Although Global DocuGraphix is now more focused on operations than acquisitions, that doesn't mean it is going to stop acquiring companies.
"We are a sales- and distribution-driven company, so we're going to continue to grow," said Cate. "First and foremost, we have to ensure that our business platform allows us to take care of customers. Our customer base is the foundation of our company and we're going to protect it and grow it with everything we have."
One of the ways that Global DocuGraphix protects its customers is by ensuring that a potential acquisition is the right fit for both parties involved. According to McClean, for every 10 companies Global approaches or is approached by, approximately one deal will come to fruition.
"We have to be sure that we understand what is driving an individual to talk to us about selling their company," said McClean. "Most people are honest about it, but sometimes there are multiple motives, so it's very important for us to understand what's driving them."
In McClean's experience, survival is one of the main reasons why a company would be interested in consolidating. "In many cases, a medium-size business has wrestled with the electronic side of the industry," said McClean. "If it was to incorporate e-commerce into its business, it would have to make an investment that is not going to be recoverable in the next year. It's expensive, and many businesses aren't sure they want to make this investment."
Some companies consider consolidation to circumvent the decreasing printing prices. "Forms and commercial print companies need to constantly reinvent themselves in order to maintain a satisfactory profit margin," said McClean. "They need the infrastructure to handle increasing customer demands and with prices dropping, it continues to become more of a challenge to have a gross profit margin satisfactory enough to support all of that."
A Strong Infrastructure
By leveraging its size, Global DocuGraphix can support an infrastructure of many salespeople in various locations and still improve its bottom line. "Once our infrastructure was in place—not only of people, but of telecommunications, order management and e-commerce—it enabled us to provide a level of service that is a step up," said McClean.
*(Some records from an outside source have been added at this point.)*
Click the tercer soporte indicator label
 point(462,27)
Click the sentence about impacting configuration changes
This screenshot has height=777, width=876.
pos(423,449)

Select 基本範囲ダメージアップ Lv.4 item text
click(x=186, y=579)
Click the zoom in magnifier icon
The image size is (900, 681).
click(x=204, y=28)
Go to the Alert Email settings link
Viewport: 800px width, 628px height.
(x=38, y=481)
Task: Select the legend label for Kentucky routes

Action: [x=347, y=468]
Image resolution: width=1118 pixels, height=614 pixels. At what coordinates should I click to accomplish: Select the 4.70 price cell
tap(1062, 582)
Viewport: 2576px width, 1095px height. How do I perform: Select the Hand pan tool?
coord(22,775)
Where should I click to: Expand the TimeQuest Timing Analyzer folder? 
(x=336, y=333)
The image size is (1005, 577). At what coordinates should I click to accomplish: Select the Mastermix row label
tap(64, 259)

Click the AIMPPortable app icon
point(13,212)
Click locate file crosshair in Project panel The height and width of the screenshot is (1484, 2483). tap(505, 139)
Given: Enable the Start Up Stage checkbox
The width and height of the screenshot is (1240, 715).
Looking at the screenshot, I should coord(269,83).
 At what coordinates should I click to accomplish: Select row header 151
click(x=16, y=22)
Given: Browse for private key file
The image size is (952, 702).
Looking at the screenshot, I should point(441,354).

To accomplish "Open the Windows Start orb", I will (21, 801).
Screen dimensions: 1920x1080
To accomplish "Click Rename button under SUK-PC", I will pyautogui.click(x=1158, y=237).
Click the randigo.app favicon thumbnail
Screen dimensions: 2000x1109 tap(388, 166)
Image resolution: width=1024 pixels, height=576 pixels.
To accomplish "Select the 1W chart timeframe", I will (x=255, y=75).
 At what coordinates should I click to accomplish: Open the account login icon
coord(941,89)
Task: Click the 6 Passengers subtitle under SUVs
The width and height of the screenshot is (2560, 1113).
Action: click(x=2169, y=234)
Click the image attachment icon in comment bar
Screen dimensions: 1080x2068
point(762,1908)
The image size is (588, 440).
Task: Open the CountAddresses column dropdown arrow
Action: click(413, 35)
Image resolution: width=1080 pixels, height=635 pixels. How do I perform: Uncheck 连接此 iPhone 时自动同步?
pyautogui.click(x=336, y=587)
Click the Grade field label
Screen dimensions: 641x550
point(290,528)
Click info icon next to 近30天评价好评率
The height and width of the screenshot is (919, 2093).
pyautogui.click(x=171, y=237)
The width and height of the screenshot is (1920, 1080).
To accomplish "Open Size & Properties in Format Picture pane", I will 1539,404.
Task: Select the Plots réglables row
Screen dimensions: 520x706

Age is another major contributing factor to consolidation. "Many business forms distributors have reached a point where they would like to perhaps gain some liquidity, lock in a gain and alter their working hours a bit—not leave completely, but not have everything on their nickel," explained McClean.
Global DocuGraphix offers an annuity plan to owners of one-person companies who are ready to retire. "After joining us, they continue to receive income for sales over a three-year period and are provided with an alternative salesperson so they can wind down," said McClean. "This way, they can help with the transition and still receive residuals going forward."
McClean and his team are adamant about keeping key employees of any company that Global DocuGraphix acquires. "We have had an excellent track record of retaining the people who own these great companies," said McClean. "Our strategy has always been to keep the owner, the visionary, the person who built the company in the first place."
For the final two quarters of 2003, Global DocuGraphix hopes to achieve a revenue of $60 million in distributor sales alone. According to McClean, there are three components that will help Global DocuGraphix reach this lofty goal. "We've had a solid business plan to begin with and we've adjusted it as the market dictates," he said. "Secondly, I think we have found and kept exceptional people, both in sales and staff. Thirdly, we have been more focused on profitability than on revenues. This combination has worked for us."